Six missing people have been found safe after record rainfall caused floods in Australia’s outback.
Northern Territory police had been “seriously concerned” for the group amid what meteorologists called a twice-a-century weather event.
Four of the six were rescued by helicopter on Tuesday, while the remaining two were found on Wednesday.
The Christmas storm drenched the usually dry region, causing flash floods and turning the soil into mud.
The Bureau of Meteorology (BOM) said the conditions were extremely rare, creating waterfalls all over Uluru, also known as Ayers Rock, a site sacred to indigenous people at the heart of a famous Northern Territory national park.
The six were travelling in two cars when they became stranded on the way from the remote community of Kiwirrkurra, Western Australia, to Kintore, in the Northern Territory.
The pair rescued on Wednesday – a man, 30, and a woman, 27 – were trying to walk 28km (17 miles) from their car to Kintore, police said.
Both were receiving medical treatment while the four others were safe and well. Police said earlier reports an infant was among the group were incorrect.
“Many roads in the area remain impassable and police urge people to obey all signage regarding closed roads and to exercise extreme caution.

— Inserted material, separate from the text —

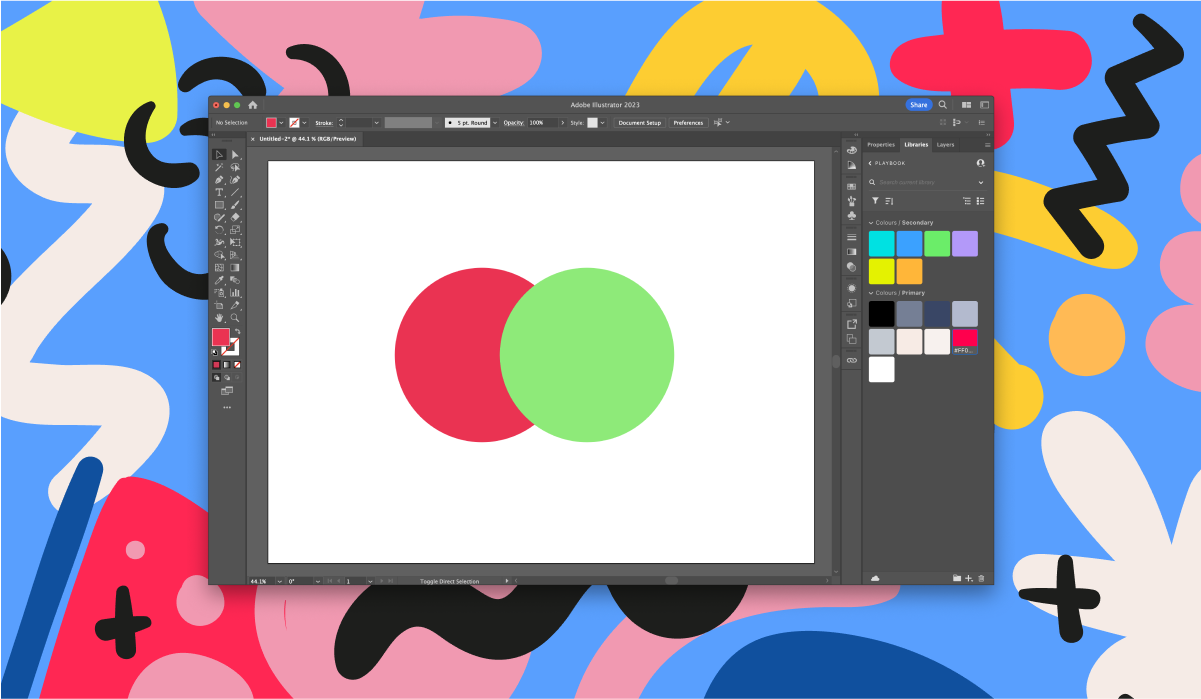
Task: Select the Hand tool
Action: point(221,317)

If possible, please delay any travel in areas affected by floods,” police said in a statement on Wednesday.
The conditions of the roads meant police were forced to use helicopters to search the area, which has no mobile phone signal.

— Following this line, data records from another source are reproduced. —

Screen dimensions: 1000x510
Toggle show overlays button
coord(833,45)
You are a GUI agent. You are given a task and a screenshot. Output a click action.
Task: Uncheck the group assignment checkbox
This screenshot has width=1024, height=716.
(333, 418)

Flash floods in Kintore – where more than 232mm (9in) of rain fell on Monday, more than double the record December rainfall – also forced the evacuation of dozens of residents.
Northern Territory police told Australia’s ABC Network that up to 25 houses were flooded in the town, near the border with Western Australia.
Papunya, another town 250km from Alice Springs, was completely cut off, while the town square of Yulara – the nearest community to Uluru – was inundated.
Meanwhile, a car carrying two tourists near Alice Springs was washed off a road into a flooded creek. Police, who initially believed three people were in the vehicle, said both were safe.
Rangers closed the Uluru-Kata Tjuta national park at 09:00 local time on Boxing Day (23:30 GMT on Christmas Day), citing the risk of flooded roads and potential car accidents.
Parks Australia said on Tuesday that they had reopened the park but urged people to drive carefully as there was still surface water on the roads.
Uluru is a large sandstone rock in the outback sacred to the indigenous Anangu people, and one of Australia’s top tourist attractions.